Work instruction:
Once the line with "The image size is (288, 152)." is found in the entries below, repeat it and each following line exactly, up to and including the line with "Click the red step". Add no other lines.

★ ★ ★ ★ ★

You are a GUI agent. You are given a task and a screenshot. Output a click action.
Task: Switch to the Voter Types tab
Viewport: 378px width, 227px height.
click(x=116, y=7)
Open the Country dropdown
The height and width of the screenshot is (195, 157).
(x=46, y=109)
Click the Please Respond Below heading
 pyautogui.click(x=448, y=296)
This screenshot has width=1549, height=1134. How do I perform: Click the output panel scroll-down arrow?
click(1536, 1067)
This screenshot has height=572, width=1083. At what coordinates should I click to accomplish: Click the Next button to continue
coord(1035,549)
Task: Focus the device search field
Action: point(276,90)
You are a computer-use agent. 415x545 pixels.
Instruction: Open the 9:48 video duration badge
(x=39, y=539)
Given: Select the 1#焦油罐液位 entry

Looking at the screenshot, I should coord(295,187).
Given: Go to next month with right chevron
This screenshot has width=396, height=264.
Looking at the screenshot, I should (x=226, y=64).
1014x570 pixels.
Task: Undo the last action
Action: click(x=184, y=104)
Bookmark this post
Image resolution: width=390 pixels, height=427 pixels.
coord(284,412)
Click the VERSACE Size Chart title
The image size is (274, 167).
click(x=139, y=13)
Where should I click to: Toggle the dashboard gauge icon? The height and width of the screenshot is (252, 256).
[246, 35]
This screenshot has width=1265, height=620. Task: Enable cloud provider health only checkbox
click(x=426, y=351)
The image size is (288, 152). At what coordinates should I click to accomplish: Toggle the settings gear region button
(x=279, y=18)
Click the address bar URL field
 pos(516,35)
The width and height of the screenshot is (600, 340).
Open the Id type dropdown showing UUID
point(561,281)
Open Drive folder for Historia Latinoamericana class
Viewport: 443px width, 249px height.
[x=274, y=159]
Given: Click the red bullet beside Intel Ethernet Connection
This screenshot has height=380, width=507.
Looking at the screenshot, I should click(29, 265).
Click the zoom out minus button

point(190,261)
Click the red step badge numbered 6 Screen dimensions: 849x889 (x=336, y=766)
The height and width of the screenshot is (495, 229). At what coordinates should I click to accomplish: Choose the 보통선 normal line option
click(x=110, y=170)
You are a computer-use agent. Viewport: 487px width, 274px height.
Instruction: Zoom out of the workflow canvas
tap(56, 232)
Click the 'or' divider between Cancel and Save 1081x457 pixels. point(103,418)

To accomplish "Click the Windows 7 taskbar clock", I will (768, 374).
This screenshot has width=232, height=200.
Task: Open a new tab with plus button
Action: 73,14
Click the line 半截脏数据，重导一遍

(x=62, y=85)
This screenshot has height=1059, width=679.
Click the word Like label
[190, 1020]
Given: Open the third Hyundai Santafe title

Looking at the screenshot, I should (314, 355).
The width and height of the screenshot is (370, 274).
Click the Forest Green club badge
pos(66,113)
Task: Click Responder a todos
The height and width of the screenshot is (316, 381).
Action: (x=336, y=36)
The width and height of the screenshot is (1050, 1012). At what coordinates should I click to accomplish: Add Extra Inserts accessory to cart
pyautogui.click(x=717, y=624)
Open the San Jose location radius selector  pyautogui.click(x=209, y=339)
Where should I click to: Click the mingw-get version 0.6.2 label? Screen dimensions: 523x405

★ ★ ★ ★ ★

Reply to the exercise:
The image size is (288, 152). At what coordinates should I click to accomplish: Toggle the settings gear region button
(x=279, y=18)
Click the address bar URL field
 pos(516,35)
The width and height of the screenshot is (600, 340).
Open the Id type dropdown showing UUID
point(561,281)
Open Drive folder for Historia Latinoamericana class
Viewport: 443px width, 249px height.
[x=274, y=159]
Given: Click the red bullet beside Intel Ethernet Connection
This screenshot has height=380, width=507.
Looking at the screenshot, I should click(29, 265).
Click the zoom out minus button

point(190,261)
Click the red step badge numbered 6 Screen dimensions: 849x889 (x=336, y=766)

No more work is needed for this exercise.